Che cosa mostrano, ora, queste esperienze limite, che hanno la forza allucinata dell'apologo, la pregnanza visionaria della novella, l'incurante l'audacia dell'experimentum mentis? Ciò che esse mostrano è, precisamente, una sorta di radicalizzazione della questione della proprietà del corpo, un suo rovesciamento, una sua messa in discussione per più versi oggi irrinunciabile in fenomenologia. Ciò che esse mostrano è, in altri termini, l'esperienza di un corpo improprio più antico del corpo proprio, è lo strato archeologico di un corpo che si ribella al mio tentativo di riconoscervi e di ritrovarvi "me" stesso, lo strumento della "mia" volontà o il sostrato della "mia" sensibilità. Questa alterità non si gioca tuttavia sul piano dello psichico, del mentale. Ciò che è altro dal mio corpo non è, qui, come la tradizione ha insegnato a pensare, qualcosa come la "mia" anima, la "mia" psiche, la "mia" mente, la "mia" coscienza. Le coppie concettuali entro il cui gioco di opposizioni un'intera metafisica e un'intera antropologia hanno irreggimentato l'esperienza non tengono più. Ma anche quelle che erano sorte dalle ceneri di quell'edificio venerabile come altrettante vie di fuga sembrano, ora, disarmate e impotenti. Ciò che la fenomenologia aveva chiamato corpo proprio per differenza dal corpo oggetto del cartesianismo è messo in questione dal suo interno; ciò che la fenomenologia ha pensato come intenzionalità, a sua volta, appare rovesciato e incomprensibile. I mille volti della schizofrenia sembrano alludere a questa esperienza, a questa domanda silenziosa e ineludibilmente metafisica che ancora in massima parte attende una filosofia o una fenomenologia che vogliano fare i conti con lei, che vogliano farsi carico di ciò che la clinica instancabilmente raccoglie e offre ai loro sguardi impreparati.

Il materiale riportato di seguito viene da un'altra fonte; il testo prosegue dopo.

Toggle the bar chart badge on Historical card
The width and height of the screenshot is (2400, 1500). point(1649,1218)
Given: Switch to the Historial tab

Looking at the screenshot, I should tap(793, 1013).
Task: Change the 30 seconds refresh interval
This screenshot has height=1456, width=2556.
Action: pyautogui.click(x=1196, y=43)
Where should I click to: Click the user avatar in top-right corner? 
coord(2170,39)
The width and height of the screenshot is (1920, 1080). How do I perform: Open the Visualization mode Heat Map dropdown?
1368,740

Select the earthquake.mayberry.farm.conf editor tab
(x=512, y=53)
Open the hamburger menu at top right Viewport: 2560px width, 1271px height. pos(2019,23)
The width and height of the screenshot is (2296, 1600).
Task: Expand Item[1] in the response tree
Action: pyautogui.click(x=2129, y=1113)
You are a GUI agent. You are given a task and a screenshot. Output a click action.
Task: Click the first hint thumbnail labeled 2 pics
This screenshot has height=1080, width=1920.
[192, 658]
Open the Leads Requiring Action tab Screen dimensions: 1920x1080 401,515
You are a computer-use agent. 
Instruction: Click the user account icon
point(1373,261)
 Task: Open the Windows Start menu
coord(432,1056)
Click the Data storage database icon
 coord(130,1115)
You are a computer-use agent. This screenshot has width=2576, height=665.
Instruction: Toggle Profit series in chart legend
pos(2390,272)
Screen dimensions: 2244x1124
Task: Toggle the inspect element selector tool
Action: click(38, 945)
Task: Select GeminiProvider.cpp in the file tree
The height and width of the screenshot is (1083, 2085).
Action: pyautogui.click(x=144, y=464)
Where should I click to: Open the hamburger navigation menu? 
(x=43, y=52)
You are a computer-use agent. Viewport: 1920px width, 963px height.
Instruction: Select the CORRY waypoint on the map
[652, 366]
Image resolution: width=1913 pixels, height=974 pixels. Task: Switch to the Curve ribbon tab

È stato detto che la psicopatologia appartiene alla gamma delle possibilità dell'umano, alla cui realizzazione procede in modo unilaterale, esclusivo, replicando sempre e comunque quell'unica possibilità, quell'unico modo d'essere, quell'unico modo di incontrare il mondo su cui la follia ha posto l'accento. È questa la posizione di Jaspers, di Binswanger. La psicopatologia sarebbe allora una patologia della libertà, della varietà molteplice e irriducibile che ogni esistenza dovrebbe poter dispiegare. È stato detto, al contrario, che la psicopatologia appartiene alla gamma delle possibilità dell'umano in quanto realizza integralmente e simultaneamente tutte quelle possibilità. Chi ne sia colpito viene distrutto non per difetto ma per eccesso, schiacciato dall'insostenibile coesistenza di tutto ciò che l'umano può essere: memorie che divengono incapaci di dimenticare, percezioni che non sanno più abbandonarsi a quella parziale e funzionale cecità, sordità, insensibilità che l'esistenza quotidiana richiede per la propria ovvia, inapparente, indolore funzionalità. È questa la posizione di Bergson. Ma ciò che nella psicopatologia seduce ogni volta da capo la filosofia — sia che essa riconosca nella follia una malattia della libertà, sia che in essa veda, per dire così, una malattia della necessità: sia che essa sposi la posizione jaspersiana sia che essa opti per quella bergsoniana — è sempre la radicalità impietosa, dolorosamente imprevedibile di uno sguardo impregiudicato. È la radicalità di uno sguardo che dai margini, dalla periferia — dall'ombra cui Bruno Callieri ha intitolato il suo libro — mette in questione il centro, la tranquilla ovvietà delle categorie antropologiche, la rassicurante, luminosa, ignara pedagogia umanistica, che è talvolta la più subdola nemica della humanitas.